The request: Extend the interview about the book Following Creation, which appears below, starting immediately after its final answer.

What is your hope for how your new book might impact readers?
There are so many demands on each one of us that it’s easy to feel overwhelmed, even dispirited, in the bustle of life. I think almost all my writing is designed to push back against this. More than just trying to be optimistic though, I think those of us with a temperament that naturally leans toward hope, have an obligation to point people toward it, making it credible and accessible. This book, in a series of short, story-shaped doses, aims to offer light, order, grace, and encouragement in a way that gently reminds us to be grateful for the windfall of life.
What does the Creation story mean to you and why did you choose it for the base structure of Following Creation?
I just find it remarkable how these ancient writers and thinkers imaginatively, poetically, and I believe prayerfully, crafted this iconic story to explain to themselves and their progeny how everything came into being. I believe it was truly inspired by God because it’s helped human beings survive and thrive since its emergence. It’s still around and we still read it because it still helps us to make sense of things. It helps us to keep asking the right questions. The big questions. It’s survived for thousands of years because it’s so compelling and revealing not just on the subject of what we think about God, but how we see ourselves. I chose it for these very reasons—there’s such wisdom embedded inside of it.
What was the most challenging aspect of this project in comparison to your other books, Hurdles and Let It Be Said?
The essays that comprise my previous books, Hurdles and Let It Be Said, are grouped together in a thoughtful way, but the essays are probably a little bit more stand-alone in some sense. I think Following Creation has more continuity page to page. It hangs together maybe on a stronger scaffolding, a higher concept. Organizing and editing it therefore took some extra work, crafting the language, to keep the premise front and center throughout the sections.

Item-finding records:
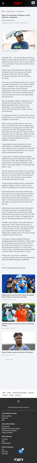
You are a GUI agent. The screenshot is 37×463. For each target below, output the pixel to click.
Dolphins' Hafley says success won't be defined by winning (18, 325)
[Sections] (3, 3)
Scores (33, 4)
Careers (9, 392)
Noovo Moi (5, 453)
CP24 (3, 441)
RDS (3, 449)
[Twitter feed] (18, 401)
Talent (4, 392)
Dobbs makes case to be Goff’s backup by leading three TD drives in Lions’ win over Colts (18, 296)
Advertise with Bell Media (20, 392)
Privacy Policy (6, 426)
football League (10, 11)
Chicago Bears (20, 11)
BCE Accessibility (6, 416)
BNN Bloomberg (6, 443)
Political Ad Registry (7, 432)
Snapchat (18, 395)
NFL (3, 11)
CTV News (5, 439)
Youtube (11, 395)
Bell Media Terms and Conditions (11, 428)
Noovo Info (5, 451)
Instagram (5, 395)
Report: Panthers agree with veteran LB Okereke (17, 352)
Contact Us (5, 418)
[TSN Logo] (18, 3)
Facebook (31, 392)
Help (3, 420)
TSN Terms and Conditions (9, 430)
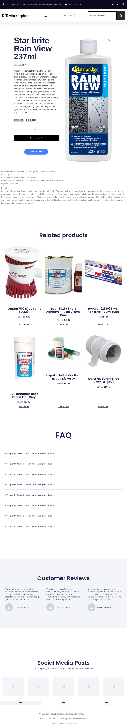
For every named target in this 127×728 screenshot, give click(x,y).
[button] (46, 16)
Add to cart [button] (24, 324)
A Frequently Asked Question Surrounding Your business (30, 453)
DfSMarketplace (16, 15)
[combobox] (102, 15)
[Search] (121, 15)
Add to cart (36, 151)
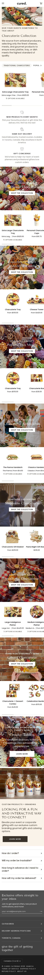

Response to the task:
In your introduction you mention that this book is for those looking for a “more sustainable rhythm for communion with the divine.” As a people of faith, why is this sentiment important and how can it be misunderstood?
There’s a great clip on the internet in which the late author, David Foster Wallace, offers a commencement speech to the graduates of Kenyon College in 2005. One of the things he tells them is this: “Everybody worships. The only choice we get is what to worship, and the compelling reason for maybe choosing some sort of god or spiritual-type thing to worship—is that pretty much anything else will eat you alive…On one level, we all know this stuff already— it’s been codified as myths, proverbs, cliches, epigrams, parables; the skeleton of every great story. The whole trick is keeping the truth up front in (our) daily consciousness.”
He’s saying we all worship something or someone. And as believers, we’ve quite rightly in my opinion, chosen to worship God, but we need to keep this, as Wallace puts it, up front in our daily consciousness. We want to be devoted to God, but our minds tend to wander. Most of us need routines, some habit-forming devices that remind us not only that we have the incredible opportunity to commune with God each day, but also remind us also of what God wants us to be doing with our days. I don’t want it to be misunderstood as just a rigid formula to advance one’s discipleship, but I hope this book will provide a pattern to follow until it becomes a practice—a habit of becoming more attentive and thoughtful about how we spend our days with God and then out in the world, as well.
Can you talk a little about Following Creation’s structure? How are readers suggested to approach each chapter/section and how did you decide on the sub-themes within each day of the week?
After developing the concept of using God’s work from the Creation narrative as a model for our own lives, it was then a matter of thinking through what God did on each day and translating it down to human size, scaling it down to the things that we, as human beings can do. So, I began to ask questions along these lines: What would it look like to offer light into the world on the first day of our own work week; What would it mean to try to bring order out of chaos on the second day of each week; Just as God did in creating the grass and the plants on the third day, how might we focus on growth on the third day of the week; On the fourth day, could we make more time for experiencing a sense of awe in our lives as God did in creating the sun, moon, and stars; Could we then, on the fifth day, be more intentional about using our imagination as God seemed to do when God created all the animals of the world; and finally on the sixth day, just as God solved the loneliness problem for us, what might building up community and banishing loneliness look like if we took up such a project each Saturday.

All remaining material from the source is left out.